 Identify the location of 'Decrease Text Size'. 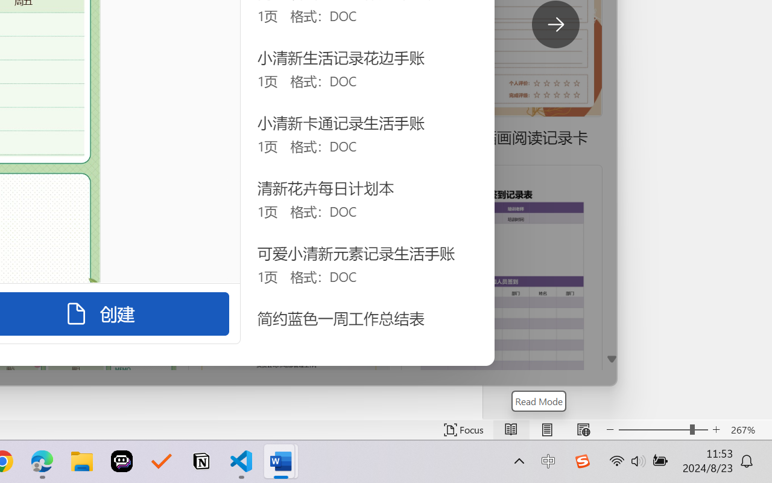
(610, 429).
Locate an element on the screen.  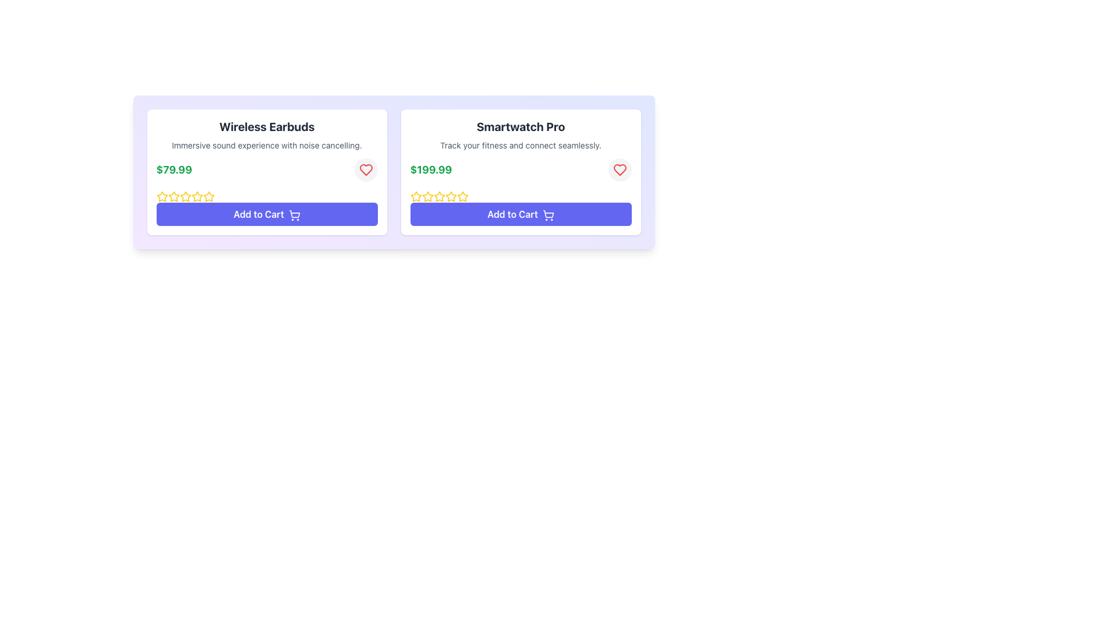
the first star in the five-star rating system on the 'Smartwatch Pro' card to provide one-star feedback is located at coordinates (416, 196).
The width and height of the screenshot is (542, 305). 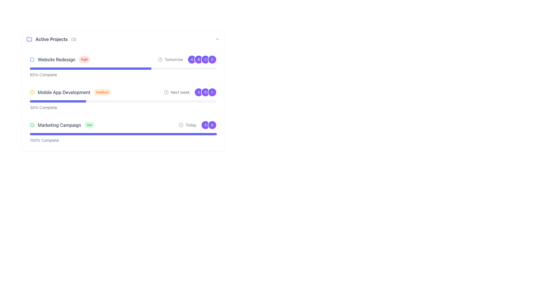 I want to click on the 'Marketing Campaign' project card in the 'Active Projects' section, which is the third row in the list and contains details about a low-priority project scheduled for today with participants 'A' and 'B', so click(x=123, y=125).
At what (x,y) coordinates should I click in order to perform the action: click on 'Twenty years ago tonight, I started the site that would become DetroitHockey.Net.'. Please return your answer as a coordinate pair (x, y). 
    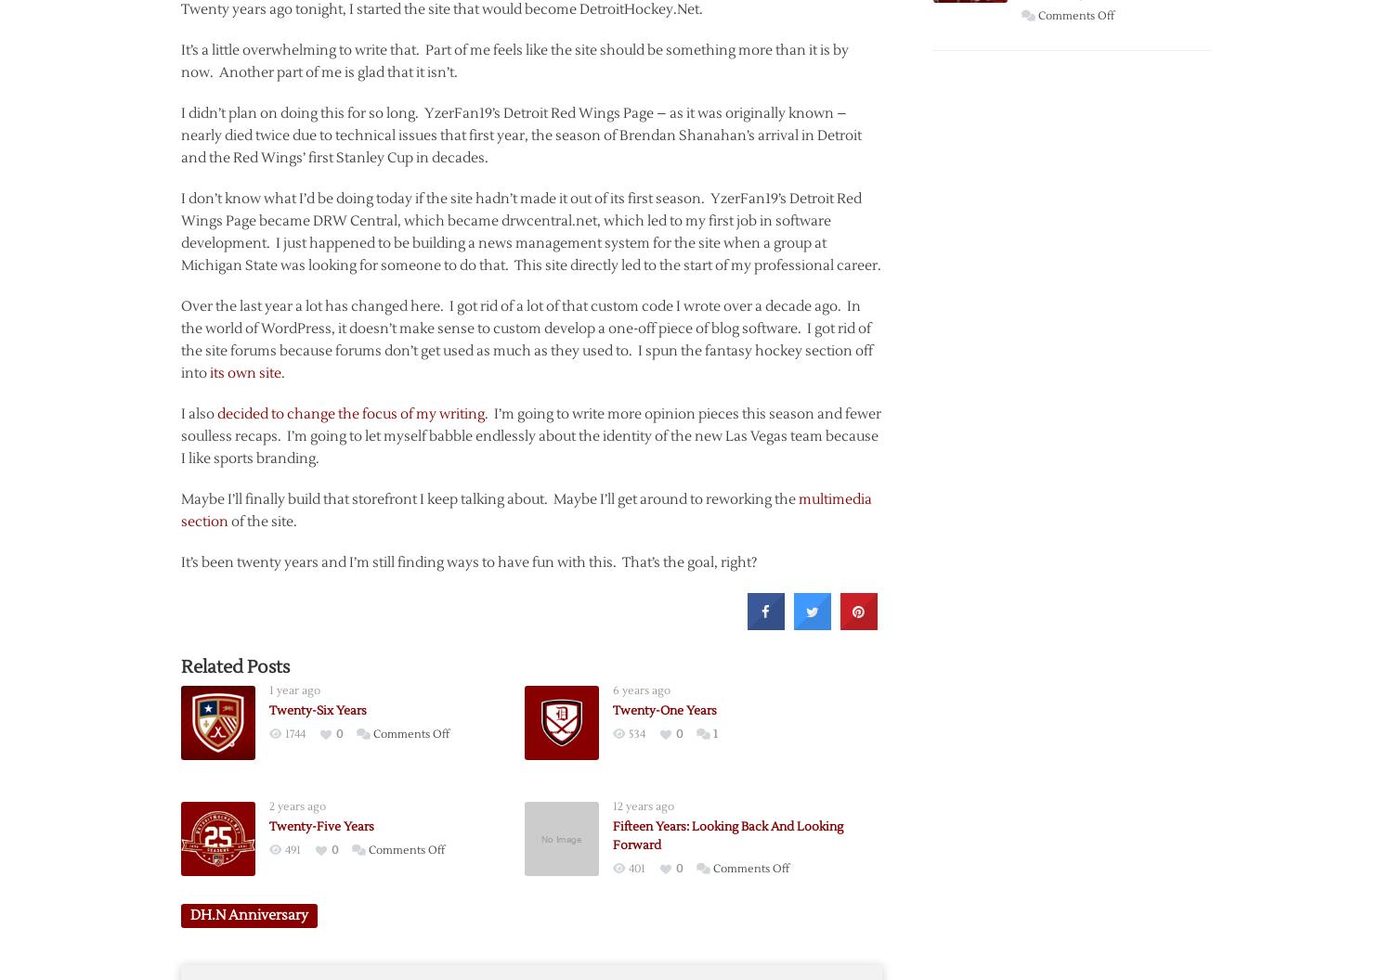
▬▬▬▬▬▬▬▬▬▬
Starting with the first line and going on through the line containing "the first star", write those lines out again, switching "Identify" to "Find" and keeping everything else as it is. Leave the pictures out of your answer.

* _SOLUTION TO THE EXERCISE_
 Find the location of 'Decrease Text Size'. 
(610, 429).
Locate an element on the screen.  
the first star in the five-star rating system on the 'Smartwatch Pro' card to provide one-star feedback is located at coordinates (416, 196).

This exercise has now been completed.